Because of COVID, Nelson had additional time to prepare for the role – time, he said, that he definitely needed. “At this point I don’t like taking roles unless I have at least several months to prepare,” he said. “In this case, because of COVID I had almost a year and I used every minute of that. It seems to me that when you play a historical figure inside of a genre, you’re responsible for a degree of verisimilitude. It has to be believable that you are the historical figure, but then it’s also a genre movie, so there’s a there’s an amplification, a heightened reality to which you’re also responsible.”
While the fancy gunplay he learned for “Buster Scruggs” gave Nelson a head start when it came to playing another gunslinger, the two characters were dramatically different. “In a lot of ways, I had to unlearn a lot of this stuff that I did on ‘Buster Scruggs’ and resist the temptation toward flash,” he said. “I had to use the gun more as a tool. I literally lived with the gun, and I probably loaded and unloaded it at least a thousand times in preparation for the role. It got to the point where my wife would say, ‘Stop loading the pistol while we’re talking, it’s driving me crazy!’”

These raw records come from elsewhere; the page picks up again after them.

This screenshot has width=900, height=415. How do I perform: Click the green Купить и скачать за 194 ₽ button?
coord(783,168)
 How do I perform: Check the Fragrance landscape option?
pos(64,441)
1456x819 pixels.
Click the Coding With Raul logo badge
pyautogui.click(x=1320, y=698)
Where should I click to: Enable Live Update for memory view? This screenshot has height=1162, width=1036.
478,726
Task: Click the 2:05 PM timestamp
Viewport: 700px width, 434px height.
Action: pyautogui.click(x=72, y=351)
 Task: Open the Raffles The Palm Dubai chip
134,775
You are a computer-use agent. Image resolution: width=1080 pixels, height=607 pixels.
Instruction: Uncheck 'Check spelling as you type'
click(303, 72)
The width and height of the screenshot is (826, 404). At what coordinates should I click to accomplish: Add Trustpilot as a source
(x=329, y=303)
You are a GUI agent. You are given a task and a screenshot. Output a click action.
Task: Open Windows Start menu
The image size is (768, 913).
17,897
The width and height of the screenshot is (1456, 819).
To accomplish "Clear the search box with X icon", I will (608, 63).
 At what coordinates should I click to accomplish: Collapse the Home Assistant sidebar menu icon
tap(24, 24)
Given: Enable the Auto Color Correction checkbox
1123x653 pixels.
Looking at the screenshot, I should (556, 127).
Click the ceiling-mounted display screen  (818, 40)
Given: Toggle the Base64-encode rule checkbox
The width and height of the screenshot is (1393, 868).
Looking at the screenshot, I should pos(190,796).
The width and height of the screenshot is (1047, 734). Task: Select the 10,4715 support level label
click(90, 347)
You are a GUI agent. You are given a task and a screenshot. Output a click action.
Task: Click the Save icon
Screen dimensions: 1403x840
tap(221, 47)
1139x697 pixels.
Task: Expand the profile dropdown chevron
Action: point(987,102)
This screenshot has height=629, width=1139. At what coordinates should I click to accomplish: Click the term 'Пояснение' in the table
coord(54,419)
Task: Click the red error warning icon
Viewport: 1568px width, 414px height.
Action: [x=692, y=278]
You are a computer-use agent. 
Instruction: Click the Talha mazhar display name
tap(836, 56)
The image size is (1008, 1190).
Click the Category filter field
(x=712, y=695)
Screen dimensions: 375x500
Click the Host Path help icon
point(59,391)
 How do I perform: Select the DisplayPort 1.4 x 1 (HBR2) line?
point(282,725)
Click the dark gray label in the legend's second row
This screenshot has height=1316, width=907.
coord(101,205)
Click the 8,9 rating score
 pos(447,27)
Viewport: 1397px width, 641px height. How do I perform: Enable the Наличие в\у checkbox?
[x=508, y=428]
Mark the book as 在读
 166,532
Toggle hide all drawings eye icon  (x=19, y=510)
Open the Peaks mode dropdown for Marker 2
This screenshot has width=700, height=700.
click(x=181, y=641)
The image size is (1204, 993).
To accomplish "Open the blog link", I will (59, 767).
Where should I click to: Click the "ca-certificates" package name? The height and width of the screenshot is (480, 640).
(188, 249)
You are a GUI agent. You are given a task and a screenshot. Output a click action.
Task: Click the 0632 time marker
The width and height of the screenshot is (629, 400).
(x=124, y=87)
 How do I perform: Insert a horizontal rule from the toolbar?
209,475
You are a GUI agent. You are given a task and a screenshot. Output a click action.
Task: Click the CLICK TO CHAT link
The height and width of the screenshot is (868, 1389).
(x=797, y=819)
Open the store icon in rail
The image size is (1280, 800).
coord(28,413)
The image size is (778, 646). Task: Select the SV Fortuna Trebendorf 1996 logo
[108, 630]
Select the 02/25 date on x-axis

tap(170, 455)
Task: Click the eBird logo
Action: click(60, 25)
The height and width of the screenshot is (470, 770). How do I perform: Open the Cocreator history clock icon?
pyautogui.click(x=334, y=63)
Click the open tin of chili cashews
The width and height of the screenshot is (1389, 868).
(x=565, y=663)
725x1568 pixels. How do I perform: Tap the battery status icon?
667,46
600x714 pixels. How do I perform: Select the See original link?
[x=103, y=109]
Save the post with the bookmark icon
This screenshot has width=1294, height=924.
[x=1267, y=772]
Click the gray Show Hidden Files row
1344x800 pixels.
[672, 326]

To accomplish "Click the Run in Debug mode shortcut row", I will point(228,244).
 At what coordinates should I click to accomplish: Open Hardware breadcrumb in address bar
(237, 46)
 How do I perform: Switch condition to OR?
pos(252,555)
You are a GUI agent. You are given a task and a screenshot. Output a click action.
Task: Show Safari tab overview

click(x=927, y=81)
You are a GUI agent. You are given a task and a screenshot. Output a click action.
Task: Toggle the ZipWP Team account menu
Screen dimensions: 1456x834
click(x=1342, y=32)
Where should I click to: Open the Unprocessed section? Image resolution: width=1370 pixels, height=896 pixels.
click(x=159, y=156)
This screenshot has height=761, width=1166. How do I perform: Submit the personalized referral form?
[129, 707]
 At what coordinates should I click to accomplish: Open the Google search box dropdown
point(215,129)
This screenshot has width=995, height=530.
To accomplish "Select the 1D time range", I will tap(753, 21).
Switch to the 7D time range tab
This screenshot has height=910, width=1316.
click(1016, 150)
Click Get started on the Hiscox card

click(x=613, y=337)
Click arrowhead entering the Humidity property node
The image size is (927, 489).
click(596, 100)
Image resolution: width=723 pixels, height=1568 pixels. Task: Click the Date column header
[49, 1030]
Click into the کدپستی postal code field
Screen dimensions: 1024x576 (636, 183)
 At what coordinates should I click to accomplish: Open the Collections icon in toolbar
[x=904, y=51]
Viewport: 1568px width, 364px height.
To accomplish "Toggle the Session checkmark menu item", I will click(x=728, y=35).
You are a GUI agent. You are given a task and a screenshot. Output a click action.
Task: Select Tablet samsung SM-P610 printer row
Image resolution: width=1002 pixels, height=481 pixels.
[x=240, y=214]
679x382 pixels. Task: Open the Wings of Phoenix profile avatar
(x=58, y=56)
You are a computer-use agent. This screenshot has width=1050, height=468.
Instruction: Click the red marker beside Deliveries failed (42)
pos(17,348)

But gunplay is only a small part of “Old Henry,” While Westerns are typically heavy on the action that plays out against wide-open spaces, Ponciroli’s film largely happens indoors, where Nelson’s eyes alone give us all the drama we need.
“I’ve called it a micro Western, which I think is an apt description,” he said. “I love oxymorons. You really shouldn’t be able to have a micro Western because the word Western connotes open spaces and scope. This movie does have some of that, and it also has archetypal figures and the heightened reality that you expect from the genre – but it’s also quite intimate, and that excited me.”
While Henry is one of the richest and biggest roles of Nelson’s career, and one of his most moving performances, he’s not under any illusions that this small drama, or any other movie, will make him a hot property in Hollywood.
“A long time ago, I played the (comic) role of Thersites in ‘Troilus and Cressida at Shakespeare in the Park,” he said. “And I allowed myself the delusion that everything was going to change as a result of having the role of the fool in a Shakespeare play in arguably the most important venue for performing Shakespeare in New York City. And the play ended, and my life didn’t change in the least. I was still going out auditioning for commercials and voiceovers and plays and, and mainly failing.
“And my friend Lois Smith, the actress, said, ‘You seem down, Tim. What’s going on?’ And I said, ‘You know, I just played Thersites in ‘Troilus and Cressida’ in Central Park, and I thought things were going to change for me.’ And she said, ‘Tim, you’re a character actor. It’s not about everything changing for you in one moment. You have to look at your professional life as an accumulation, not as any single moment where you’re going to break through.’
“And even though ‘O Brother, Where Art Thou’ to a degree did do that for me, I think Lois was ultimately right. And the more I think in those terms, the richer my life becomes.”